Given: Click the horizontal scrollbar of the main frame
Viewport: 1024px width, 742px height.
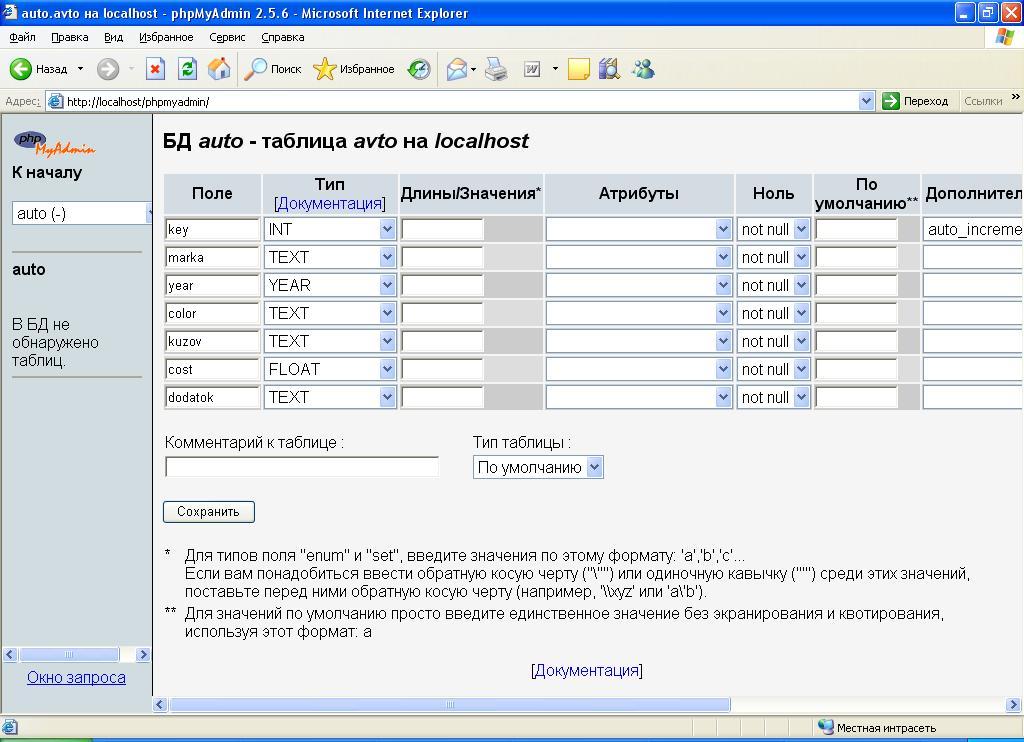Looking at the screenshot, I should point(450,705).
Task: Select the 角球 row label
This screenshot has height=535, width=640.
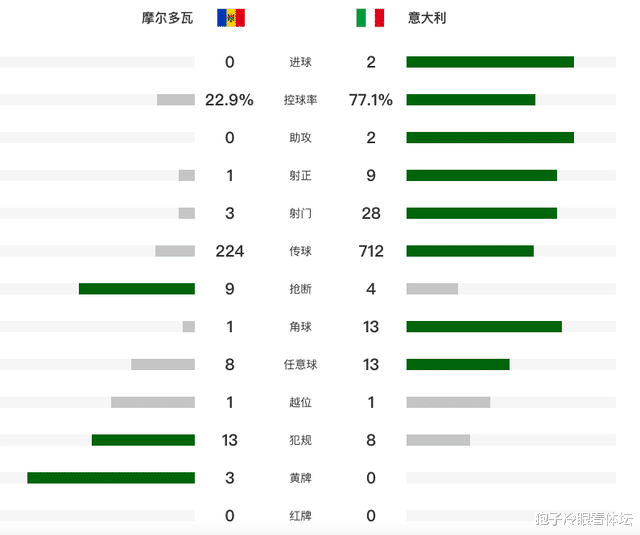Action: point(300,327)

● ● ● ●

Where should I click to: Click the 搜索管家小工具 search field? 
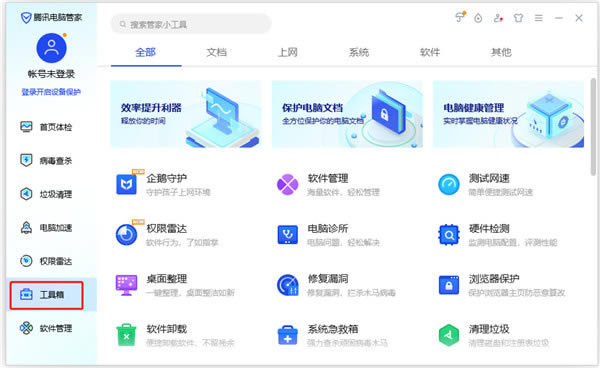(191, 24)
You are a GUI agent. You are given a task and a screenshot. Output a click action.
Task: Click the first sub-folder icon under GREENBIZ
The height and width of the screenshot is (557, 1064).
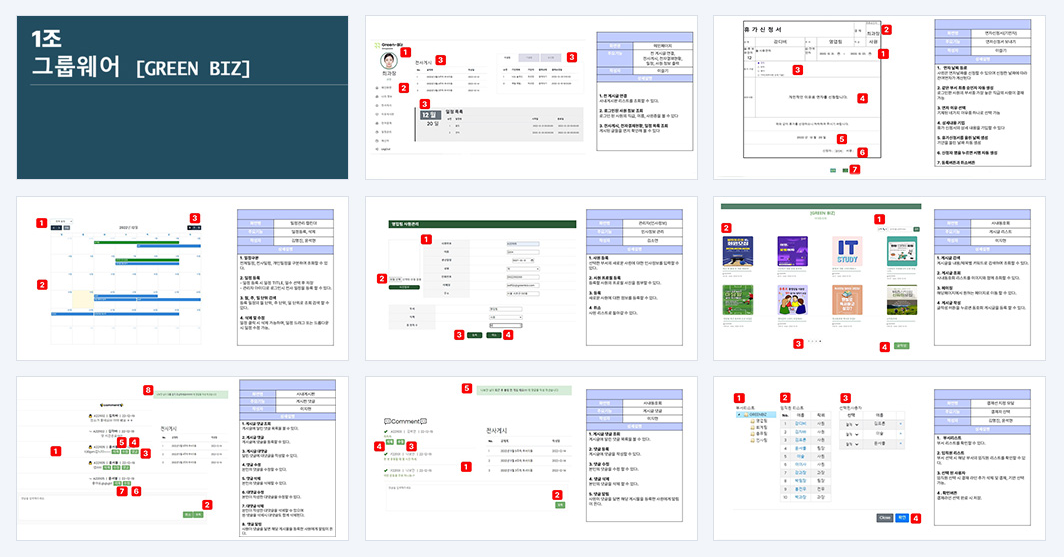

● ● ● ●

» DIRECTIONS: Working from the material above, restate word for word the lines between the line with "Task: Click the" and the line with "The height and", both included, and only those.

» TASK OUTPUT:
Task: Click the first sub-folder icon under GREENBIZ
The height and width of the screenshot is (557, 1064).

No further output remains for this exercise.